═══ Data supplied ═══
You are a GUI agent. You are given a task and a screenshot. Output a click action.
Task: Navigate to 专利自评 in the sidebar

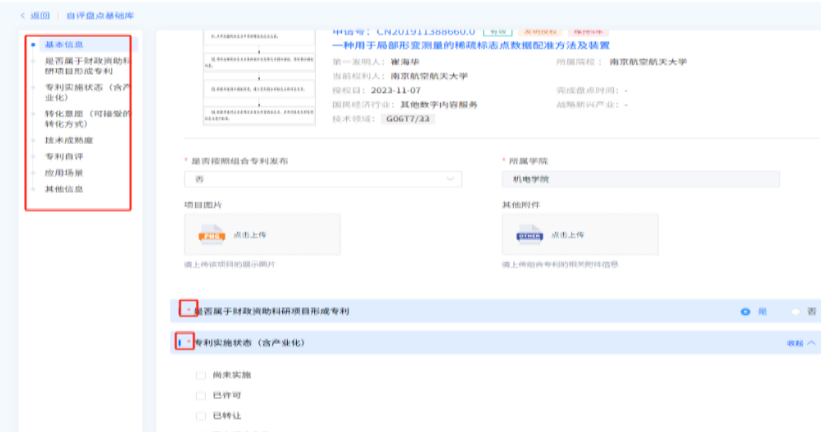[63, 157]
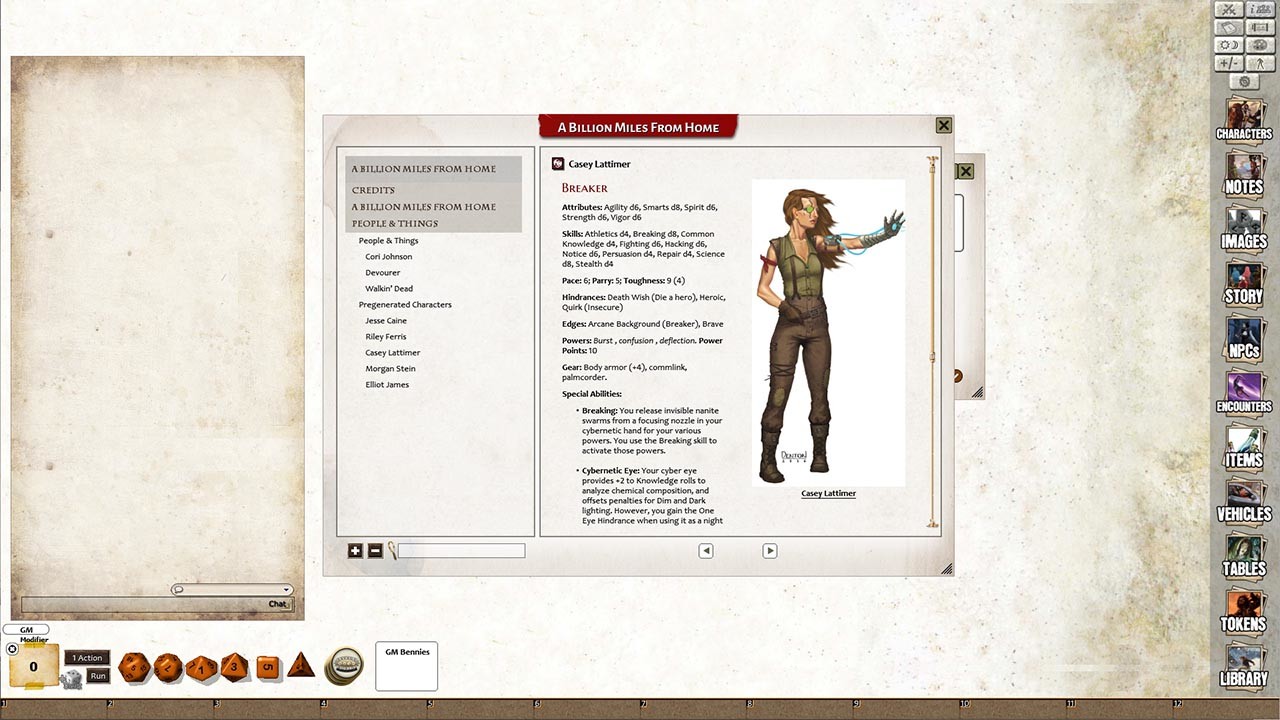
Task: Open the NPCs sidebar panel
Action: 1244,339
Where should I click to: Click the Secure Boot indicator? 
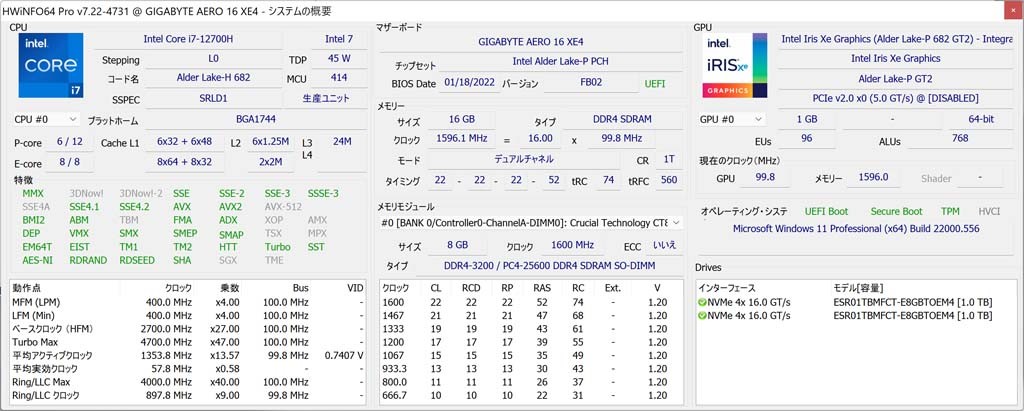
═══
◆ Exercise brief
Output the records above exactly as written, but leave out the pictures.

◆ Solution below
You are a GUI agent. You are given a task and a screenshot. Output a click action.
Task: Navigate to 专利自评 in the sidebar

[63, 157]
Task: Open the NPCs sidebar panel
Action: 1244,339
Where should I click to: Click the Secure Boot indicator? 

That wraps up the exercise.